Some GOP professionals are suggesting that the quest for an antidote to the dreaded Trump and Carson may land on Marco Rubio. Given that his chief assets are an affecting life story and superior performance skills, this seems an odd choice. For Rubio personifies the Republican complaint against Barack Obama, reflected in the fun house mirror of primary politics: the starter Senator whose capacities for world leadership are unproven. Indeed, Rubio is the ultimate "pop-up" candidate, whose sole aim on entering the Senate is to leapfrog his inexperience in order to run for president.
But there is little of substance to commend promoting Rubio to president in the political blink of an eye. His policy positions seem to involve positioning himself with the party's right-wing base. Though forcefully delivered, his foreign-policy prescriptions are no more novel than Dick Cheney's: disavow the opening to Cuba and the Iran nuclear deal, pledge allegiance to Benjamin Netanyahu, consider intervening militarily in Syria and Iraq, and bulk up the military to project American power. His anodyne budget proposals include that chestnut of political fantasies, the balanced budget amendment. The current Rubio is so pro-life that he grants no exception to victims of rape or incest. His switch from believer to climate change denier was augured when he coined the dodge "I'm not a scientist" -- which, given that he is also not a general, an economist, or an educator, if taken literally would seem to limit his role as president to pardoning turkeys and lighting Christmas trees.
The most egregious example of Rubio's evanescence on principles may be his head-spinning about-faces on immigration. Running for the Senate in 2010 he disdained a path to citizenship for illegal immigrants. But by 2013, he became instrumental in a bipartisan group of senators whose comprehensive immigration reform bill included just such a path, underscoring his zeal with impassioned speeches inside and outside the Senate. To his apparent surprise, the Republican base erupted in anger. When his legislation passed the Senate, Rubio did not appear with his colleagues at the press conference that followed. And four months later, he publicly opposed his own bill's passage in the House. These dizzying changes seem particularly soulless in a man who asserts that his parents' immigrant experience is at the core of his political soul.

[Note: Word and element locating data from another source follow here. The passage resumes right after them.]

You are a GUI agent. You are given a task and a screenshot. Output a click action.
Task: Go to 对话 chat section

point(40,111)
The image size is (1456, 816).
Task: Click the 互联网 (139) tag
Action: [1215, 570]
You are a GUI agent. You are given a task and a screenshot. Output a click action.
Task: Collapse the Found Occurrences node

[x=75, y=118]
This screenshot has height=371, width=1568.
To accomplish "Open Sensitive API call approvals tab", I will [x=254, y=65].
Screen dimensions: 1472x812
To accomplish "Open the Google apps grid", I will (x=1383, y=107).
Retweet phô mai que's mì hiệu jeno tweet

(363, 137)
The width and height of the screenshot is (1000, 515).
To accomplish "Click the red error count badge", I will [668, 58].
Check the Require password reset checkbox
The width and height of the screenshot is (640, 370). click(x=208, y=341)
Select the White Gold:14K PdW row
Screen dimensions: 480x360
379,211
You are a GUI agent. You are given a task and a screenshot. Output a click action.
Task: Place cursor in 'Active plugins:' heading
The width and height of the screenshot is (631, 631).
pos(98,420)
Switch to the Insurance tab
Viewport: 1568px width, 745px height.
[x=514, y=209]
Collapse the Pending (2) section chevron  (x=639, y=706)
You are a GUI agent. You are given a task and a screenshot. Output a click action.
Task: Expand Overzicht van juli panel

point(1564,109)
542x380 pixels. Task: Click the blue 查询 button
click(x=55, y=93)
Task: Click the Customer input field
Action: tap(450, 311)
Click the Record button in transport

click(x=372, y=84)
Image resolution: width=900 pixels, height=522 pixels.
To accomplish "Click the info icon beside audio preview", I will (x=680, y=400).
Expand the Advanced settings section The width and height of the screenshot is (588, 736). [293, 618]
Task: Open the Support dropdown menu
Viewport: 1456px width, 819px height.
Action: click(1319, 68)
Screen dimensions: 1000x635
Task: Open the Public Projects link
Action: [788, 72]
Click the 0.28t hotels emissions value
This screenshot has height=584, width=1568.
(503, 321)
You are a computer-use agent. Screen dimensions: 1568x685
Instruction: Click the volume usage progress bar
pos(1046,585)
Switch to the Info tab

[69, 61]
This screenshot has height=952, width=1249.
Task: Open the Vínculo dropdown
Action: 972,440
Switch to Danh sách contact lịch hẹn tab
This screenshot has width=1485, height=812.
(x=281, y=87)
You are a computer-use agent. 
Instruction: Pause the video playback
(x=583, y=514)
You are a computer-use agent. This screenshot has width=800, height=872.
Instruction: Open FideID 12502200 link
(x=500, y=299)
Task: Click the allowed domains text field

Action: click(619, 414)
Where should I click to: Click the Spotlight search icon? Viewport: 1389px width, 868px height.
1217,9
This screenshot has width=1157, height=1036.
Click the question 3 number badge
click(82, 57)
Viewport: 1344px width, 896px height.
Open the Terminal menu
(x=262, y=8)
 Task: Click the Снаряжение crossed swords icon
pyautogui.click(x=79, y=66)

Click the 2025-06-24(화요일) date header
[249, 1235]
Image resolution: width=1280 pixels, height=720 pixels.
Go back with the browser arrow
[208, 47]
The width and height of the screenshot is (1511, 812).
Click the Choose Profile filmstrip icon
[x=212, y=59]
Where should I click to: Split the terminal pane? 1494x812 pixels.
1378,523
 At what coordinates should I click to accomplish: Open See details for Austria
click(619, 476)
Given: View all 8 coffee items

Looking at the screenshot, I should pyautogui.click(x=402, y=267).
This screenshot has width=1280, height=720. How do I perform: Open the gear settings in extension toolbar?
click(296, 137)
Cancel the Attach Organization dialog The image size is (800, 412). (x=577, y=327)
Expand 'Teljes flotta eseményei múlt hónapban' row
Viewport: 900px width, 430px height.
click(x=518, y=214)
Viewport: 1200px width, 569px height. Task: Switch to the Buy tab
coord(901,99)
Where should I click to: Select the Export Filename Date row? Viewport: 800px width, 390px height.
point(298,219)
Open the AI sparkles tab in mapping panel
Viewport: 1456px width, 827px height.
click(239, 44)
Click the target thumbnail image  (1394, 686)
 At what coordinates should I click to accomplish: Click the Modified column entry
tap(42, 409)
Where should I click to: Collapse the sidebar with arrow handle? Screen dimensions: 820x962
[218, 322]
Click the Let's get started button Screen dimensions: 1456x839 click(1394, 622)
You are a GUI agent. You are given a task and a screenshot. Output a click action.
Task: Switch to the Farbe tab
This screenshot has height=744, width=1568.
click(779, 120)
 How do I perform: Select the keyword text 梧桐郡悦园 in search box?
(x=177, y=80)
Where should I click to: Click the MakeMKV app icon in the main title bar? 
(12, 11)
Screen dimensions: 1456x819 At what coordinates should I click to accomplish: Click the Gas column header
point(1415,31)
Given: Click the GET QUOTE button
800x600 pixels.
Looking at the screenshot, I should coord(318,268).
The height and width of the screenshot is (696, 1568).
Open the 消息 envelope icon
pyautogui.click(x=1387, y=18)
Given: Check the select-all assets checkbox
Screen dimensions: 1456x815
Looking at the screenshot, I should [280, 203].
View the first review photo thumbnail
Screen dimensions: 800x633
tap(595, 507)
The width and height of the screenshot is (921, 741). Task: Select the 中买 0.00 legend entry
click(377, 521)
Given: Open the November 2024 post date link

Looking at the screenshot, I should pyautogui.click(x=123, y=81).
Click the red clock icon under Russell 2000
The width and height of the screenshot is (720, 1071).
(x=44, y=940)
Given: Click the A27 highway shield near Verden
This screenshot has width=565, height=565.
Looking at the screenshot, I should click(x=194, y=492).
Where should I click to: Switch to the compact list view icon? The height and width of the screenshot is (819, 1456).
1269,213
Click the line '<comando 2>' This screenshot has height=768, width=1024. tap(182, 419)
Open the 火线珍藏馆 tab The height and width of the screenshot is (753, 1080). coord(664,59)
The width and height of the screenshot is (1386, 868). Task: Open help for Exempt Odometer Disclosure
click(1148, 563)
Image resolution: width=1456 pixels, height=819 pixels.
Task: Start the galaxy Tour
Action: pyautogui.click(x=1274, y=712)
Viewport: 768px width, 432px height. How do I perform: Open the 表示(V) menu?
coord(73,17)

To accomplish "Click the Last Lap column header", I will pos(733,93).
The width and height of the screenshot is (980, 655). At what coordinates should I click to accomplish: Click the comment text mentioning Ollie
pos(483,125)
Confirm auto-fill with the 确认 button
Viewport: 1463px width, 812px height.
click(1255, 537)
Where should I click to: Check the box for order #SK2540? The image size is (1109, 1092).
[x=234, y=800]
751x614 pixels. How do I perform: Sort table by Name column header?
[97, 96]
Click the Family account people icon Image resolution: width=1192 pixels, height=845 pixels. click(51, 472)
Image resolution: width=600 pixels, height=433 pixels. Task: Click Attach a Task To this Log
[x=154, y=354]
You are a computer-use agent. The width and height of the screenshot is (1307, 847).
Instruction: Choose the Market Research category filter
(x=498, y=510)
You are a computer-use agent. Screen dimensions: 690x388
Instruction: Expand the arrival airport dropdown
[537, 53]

Equally problematic, Rubio is the poster child for the post-Citizens United systemic distortion which surfaced in 2012: candidates disproportionally financed by wealthy patrons (e.g. Newt Gingrich/Sheldon Abelson; Rick Santorum/Foster Friese). But Rubio's ties to Florida billionaire Norman Braman suggest more than a short-term rental. Once Rubio became a Florida legislator, Braman funded his campaigns, financed his legislative agenda, and subsidized his personal finances, employing Rubio as a lawyer and his wife as a philanthropic advisor. While Speaker of the Florida House, Rubio helped steer $85 million in state funds to Braman's favorite causes. And now Braman is expected to spend at least $10 million to help Rubio become president.
But Rubio is also a leading contender for the largess of Sheldon Adelson, the right-wing ideologue who spent $100 million in the presidential campaign of 2012. In addition to courting Adelson at a half-dozen private meetings during which he laid out his foreign policy vision, this summer Rubio cosponsored the casino mogul's top legislative priority, a bill to outlaw Internet gambling. Lest Braman's and Adelson's interests seem merely parochial, both men vehemently oppose the Iran nuclear deal and criticize the proposed two-state solution between Israel and the Palestinians. For whatever reason, Rubio now espouses both positions, vowing to hamstring implementation of the Iran nuclear pact by rear-guard legislative tactics
The presidency is serious business -- too serious, one would hope, to entrust to inexperienced candidates with malleable ideas and wealthy patrons whose desires are far from malleable. In more serious times, Rubio would be running for reelection to the Senate or, perhaps, for governor of Florida, hoping to benefit his state while preparing himself for national leadership. The current primary field contains at least two such candidates -- Jeb Bush and John Kasich -- both successful Republican governors who tested their ideas in the crucible of diverse and important states with major problems. In 2016, they are the adults in the room. By comparison, Rubio is a political adolescent, still dressed in short pants, dependent on a scholarship funded by powerful benefactors.